Task instructions >>
Take the lines from the one containing "You are a GUI" through the final line below and restate them exactly. Omit the pictures.

Recorded data >>

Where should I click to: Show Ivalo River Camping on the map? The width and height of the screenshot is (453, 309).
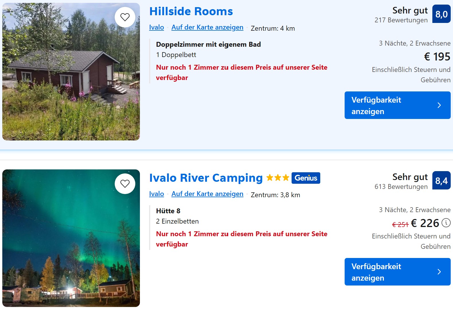[207, 194]

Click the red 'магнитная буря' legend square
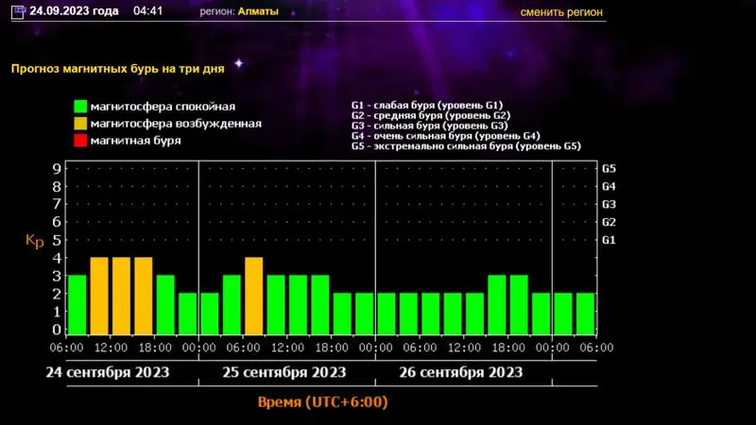[80, 141]
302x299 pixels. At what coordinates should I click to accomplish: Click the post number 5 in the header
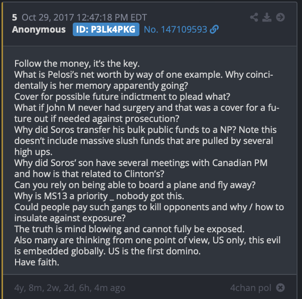[x=15, y=18]
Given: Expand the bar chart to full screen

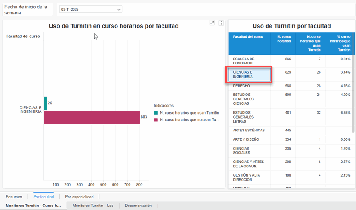Looking at the screenshot, I should point(212,23).
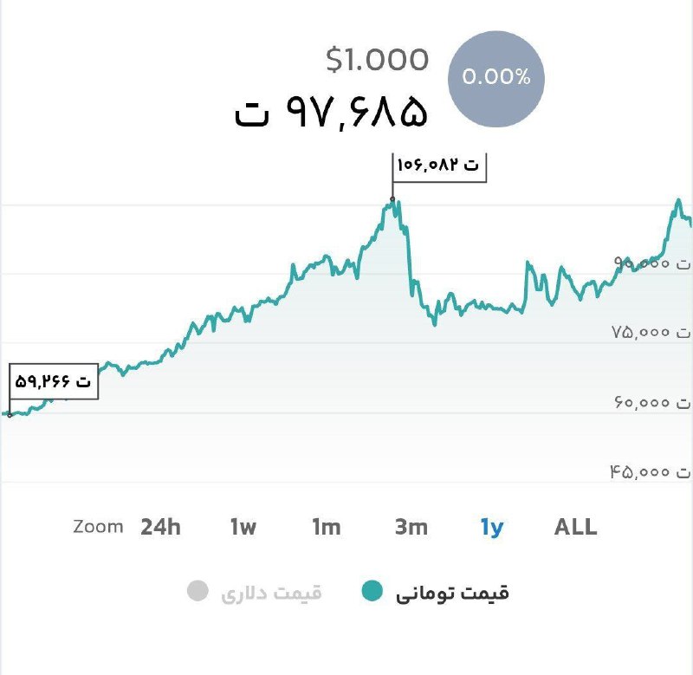Select the highlighted 1y range
This screenshot has height=675, width=693.
tap(492, 527)
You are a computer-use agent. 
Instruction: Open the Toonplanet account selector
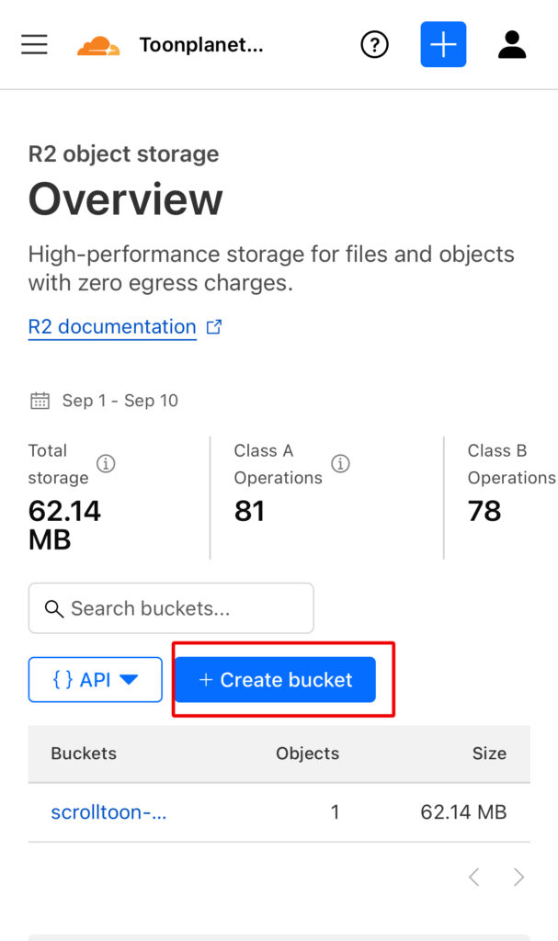pyautogui.click(x=201, y=45)
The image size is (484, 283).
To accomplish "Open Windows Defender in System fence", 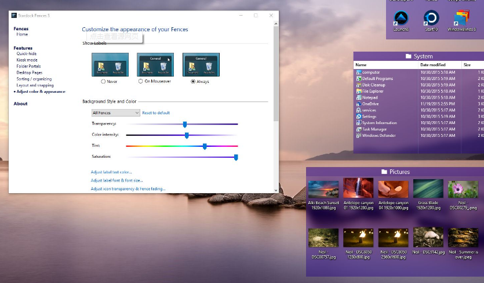I will (379, 136).
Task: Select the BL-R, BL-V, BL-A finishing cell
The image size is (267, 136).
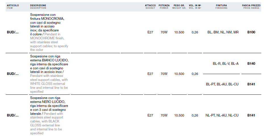Action: (x=226, y=64)
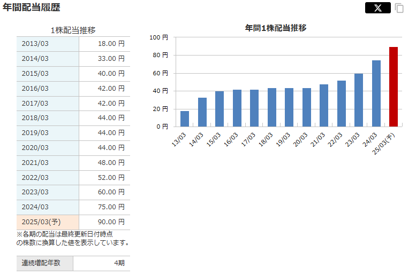Click the 4期 value cell
Screen dimensions: 416x276
(x=102, y=263)
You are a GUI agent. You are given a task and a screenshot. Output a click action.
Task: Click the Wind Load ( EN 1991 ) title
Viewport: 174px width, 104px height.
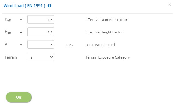point(25,6)
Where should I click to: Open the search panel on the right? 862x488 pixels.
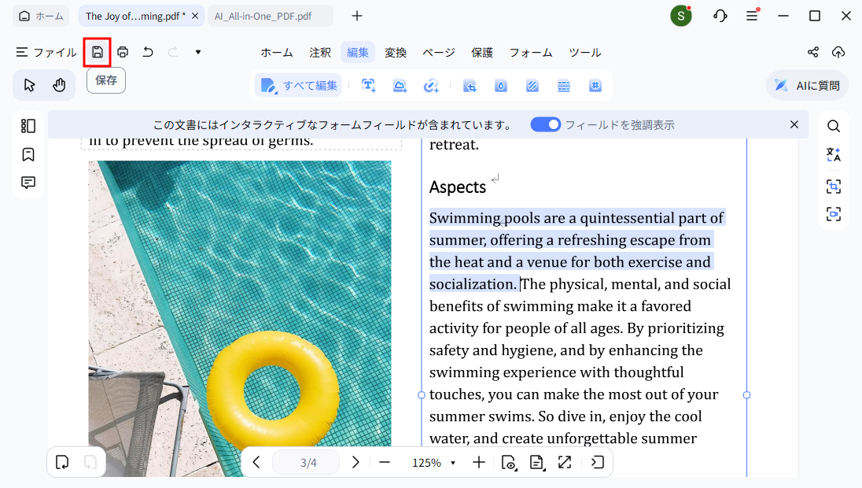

Solution to the exercise >>
You are a GUI agent. You are given a task and a screenshot. Output a click action.
Task: Click the Wind Load ( EN 1991 ) title
Viewport: 174px width, 104px height.
point(25,6)
Where should I click to: Open the search panel on the right? 862x488 pixels.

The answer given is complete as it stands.